Extract to read:

-------

I love QA. I admire testers’ discerning ways of thinking. QA is essential.
But manual QA is life-threatening and the bane of agility.
- Driverless cars: If teams are producing software right now for self-driving cars and they do not practice TDD…then I don’t want a future with self-driving cars.
- Same is true of systems which administer financial transactions, medical reports, tax calculations, democratic voting systems, everything.
Two weeks ago I met the CTO of a medical imaging company Their software takes MRI data as input and produces 3-dimensional maps of a human brain – their tools are designed specifically for neurosurgeons who operate on brain tumors. I asked him about their engineering practices of course! I was excited… I thought surely they’ve got serious automated QA practices in place to ensure the accuracy of the data, the fidelity of the image, and the precision of the “map”. (Their software provides neurosurgeons with “routes” through the brain tissue to the tumor – think of a Google Map [but in 3D] with route suggestions.) Turns out… they have manual QA “teams” scattered offshore who are regularly 3 to 7 weeks behind the development. That is, code is regularly contributed but feedback from manual QA staff is often 7 weeks later. Also, because the test cases are so complicated and numerous, their QA staff are regularly testing only the most recent adjustments/features.
I was shocked. I got emotional and actually caused a bit of a scene on the train. Like, “people’s lives are on the line!!” I said. “How can you stand being liable for that?”
You know what his response was? He said, “We only provide information to the surgeons. The decisions are their own.”

-------

Dataset records:
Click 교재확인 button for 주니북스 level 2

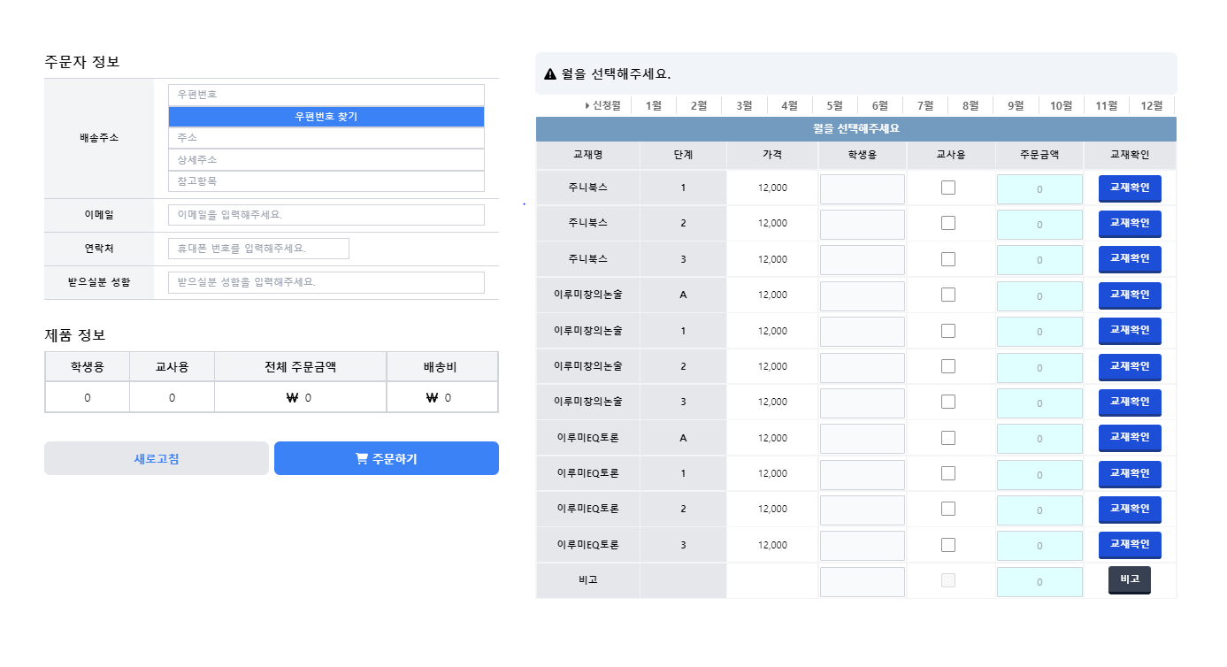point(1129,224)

-------

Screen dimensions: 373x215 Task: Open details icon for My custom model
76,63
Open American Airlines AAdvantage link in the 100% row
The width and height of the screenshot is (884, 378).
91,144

-------

Continue the post about manual QA and test-driven development, starting after its final sentence. The material comes from a separate source.

Answer box:
Bane of Agility
I’ve recently published a principle that states “As the intervals between deployments decrease, quality increases, and the amount & cost of technical debt decreases, and competitive advantage accumulates.” I called it the “Principle of Cumulative Quality Advantage” – it’s documented here with a nice graph and stuff.
Essentially, manual QA destroys agility. Why? Because manual QA is far more expensive than automated testing (especially if calculated on a “per test run” basis) so most organizations who perform manual QA simply do not run all tests frequently. So technical-debt increases as teams decide to defer both the creation and execution of tests, so quality decreases in unknown and unpredictable ways, thus deployments grow less frequent. When deployments are less frequent, the organization loses the ability to submit incremental improvements to their codebase safely and their ability to recover or patch critical flaws decreases.
Stop all manual QA. Instead, invest in cross-functionality in which QA & code are simultaneous. TDD is a well-known practice and shouldn’t be considered optional anymore.